Kidd, who also was mentored by SCORE, resigned in late 2020 and moved from South Florida to Montana this year to launch SiteWell Solutions, a wellness consulting business focusing on remote workers.
The ability to work at home broadens the workforce in many ways.
“I’ve been in corporate wellness for about 15 years, [and] I was just ready to fully take the leap,” she said.
LaMonaca said: “The other thing I think is a permanent change is the ability to work at home. It broadens the workforce in many ways.”
The uncoupling of demand for talent tied to particular locations isn’t just good for entrepreneurs. It’s also promising from a macroeconomic standpoint. Researchers say one of the factors that contributed to a tepid and uneven recovery after the Great Recession was a lack of new business development.
The current startup surge is also a tremendous benefit for some of the many workers who took advantage of the disruption the pandemic generated to take the next steps in their career paths.

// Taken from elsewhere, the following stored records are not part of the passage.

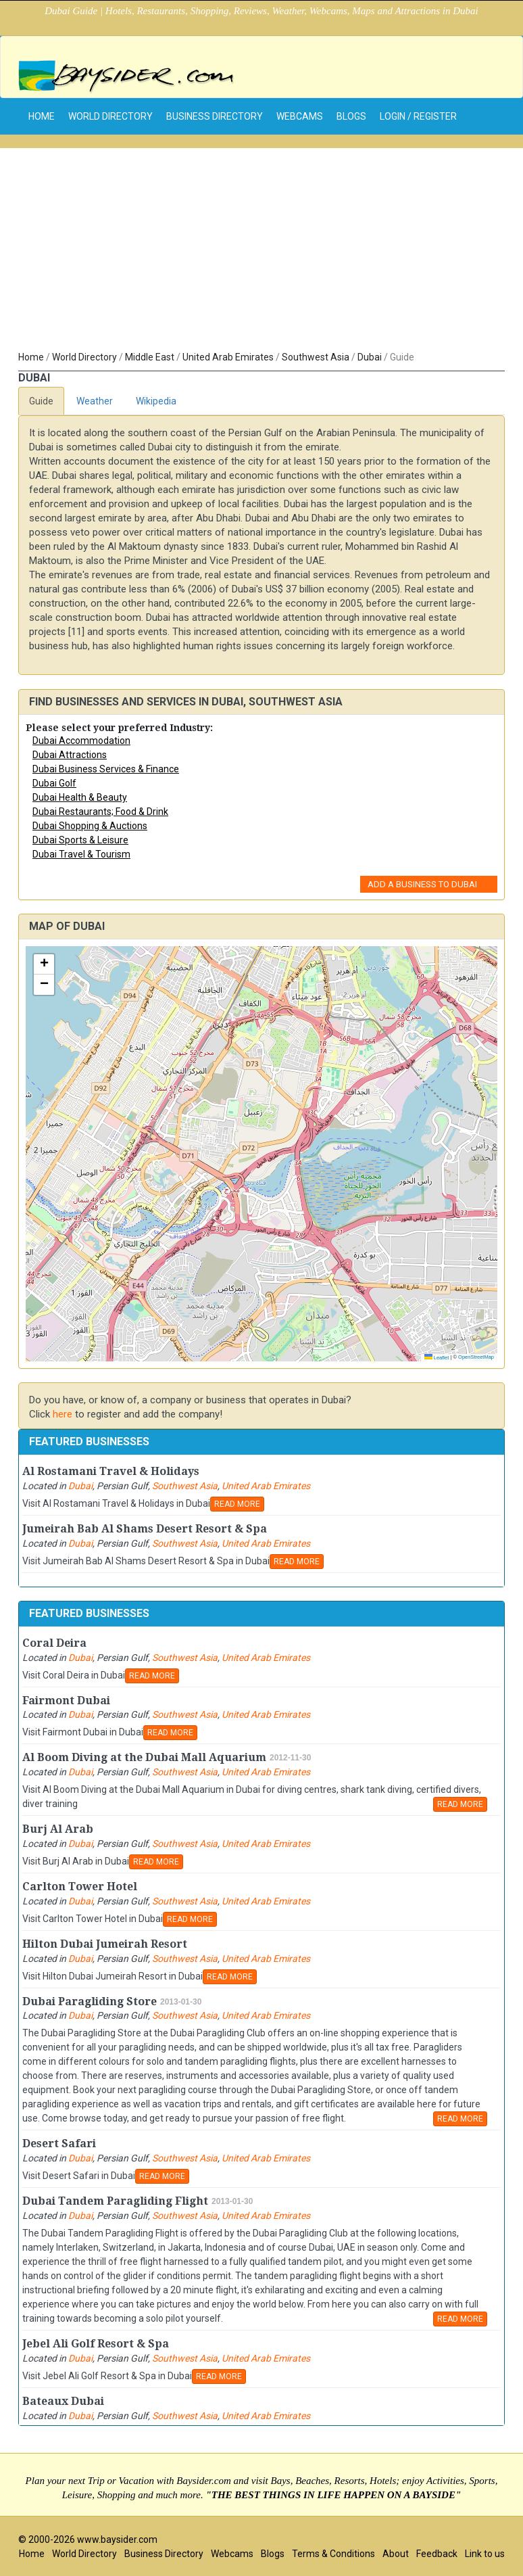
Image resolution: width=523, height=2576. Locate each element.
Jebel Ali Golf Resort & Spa (95, 2343)
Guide (41, 401)
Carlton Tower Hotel (79, 1886)
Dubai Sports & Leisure (80, 840)
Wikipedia (156, 401)
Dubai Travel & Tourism (81, 854)
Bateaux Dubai (63, 2401)
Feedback (436, 2553)
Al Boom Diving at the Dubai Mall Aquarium (144, 1757)
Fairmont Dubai (66, 1700)
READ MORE (237, 1504)
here (62, 1414)
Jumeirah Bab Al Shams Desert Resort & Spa (144, 1528)
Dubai (369, 357)
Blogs (351, 116)
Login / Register (418, 116)
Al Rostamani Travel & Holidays (110, 1471)
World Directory (110, 116)
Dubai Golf (54, 783)
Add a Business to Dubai (422, 884)
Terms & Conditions (333, 2553)
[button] (44, 964)
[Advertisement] (261, 242)
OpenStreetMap (476, 1357)
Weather (94, 401)
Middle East (149, 357)
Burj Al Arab (57, 1829)
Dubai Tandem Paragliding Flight (115, 2201)
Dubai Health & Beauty (79, 797)
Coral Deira (54, 1643)
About (395, 2553)
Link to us (485, 2553)
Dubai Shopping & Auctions (89, 825)
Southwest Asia (315, 357)
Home (31, 357)
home (41, 116)
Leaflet (436, 1358)
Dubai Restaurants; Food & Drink (100, 811)
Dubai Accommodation (81, 740)
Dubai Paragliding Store (89, 2001)
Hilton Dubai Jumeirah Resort (104, 1944)
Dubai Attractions (69, 754)
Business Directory (214, 116)
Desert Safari (59, 2143)
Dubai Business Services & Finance (105, 769)
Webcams (299, 116)
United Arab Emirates (228, 357)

“I think what shifted is, post-pandemic, this whole concept of remote-only opened up a world of new opportunities,” said Anand Balasubramanian, who left a job where he had worked for six years because greater acceptance of telecommuting gave him opportunities beyond Ames, Iowa, where he lives.
Balasubramanian said he had good relationships with colleagues and management at his old job, but he recently took a job at a startup based in New York City, with a dispersed workforce of about two dozen.
“In terms of my career, where I wanted to go, my personal journey is I wanted to experience a startup from the ground floor,” he said. “I want to learn how to build a marketing team. I’m going … in with the right attitude to learn.”
Carvajal said the fierce competition for talent gives workers the confidence to take gambles on high-stakes gigs or decide to go it alone.
“In a recession economy, people tend to stay in their jobs longer and they will tolerate being underemployed,” he said. “In the economy we’re in right now, people feel so secure that they’re really kind of reaching and aspiring for the bigger jobs, bigger growth and bigger opportunities.”